§ WHAT IS EXPECTED:
Across the entries below, how many lines have the string "agent" in them? Reply with only the number.

Saved data entries:
━━━━━━━━━━━━━━━━━━━━━━━━━━━━━━

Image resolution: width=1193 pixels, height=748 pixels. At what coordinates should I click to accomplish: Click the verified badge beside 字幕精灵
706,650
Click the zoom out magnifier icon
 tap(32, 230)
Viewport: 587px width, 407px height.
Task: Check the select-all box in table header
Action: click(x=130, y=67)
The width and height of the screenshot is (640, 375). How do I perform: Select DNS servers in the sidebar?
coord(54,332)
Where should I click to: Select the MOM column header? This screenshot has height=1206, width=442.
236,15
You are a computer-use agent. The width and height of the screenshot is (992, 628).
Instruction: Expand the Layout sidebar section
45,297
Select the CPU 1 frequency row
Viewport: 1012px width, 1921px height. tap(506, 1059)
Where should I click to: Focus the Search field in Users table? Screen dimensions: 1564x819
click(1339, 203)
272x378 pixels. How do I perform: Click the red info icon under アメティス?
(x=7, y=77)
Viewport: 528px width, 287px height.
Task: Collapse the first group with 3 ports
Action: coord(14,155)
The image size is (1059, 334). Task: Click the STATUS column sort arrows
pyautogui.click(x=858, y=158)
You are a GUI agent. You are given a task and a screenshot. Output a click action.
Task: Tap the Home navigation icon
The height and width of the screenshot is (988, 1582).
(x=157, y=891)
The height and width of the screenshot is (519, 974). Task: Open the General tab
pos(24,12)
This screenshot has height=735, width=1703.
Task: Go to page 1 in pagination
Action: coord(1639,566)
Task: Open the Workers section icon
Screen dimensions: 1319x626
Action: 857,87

━━━━━━━━━━━━━━━━━━━━━━━━━━━━━━

§ TASK RESPONSE:
2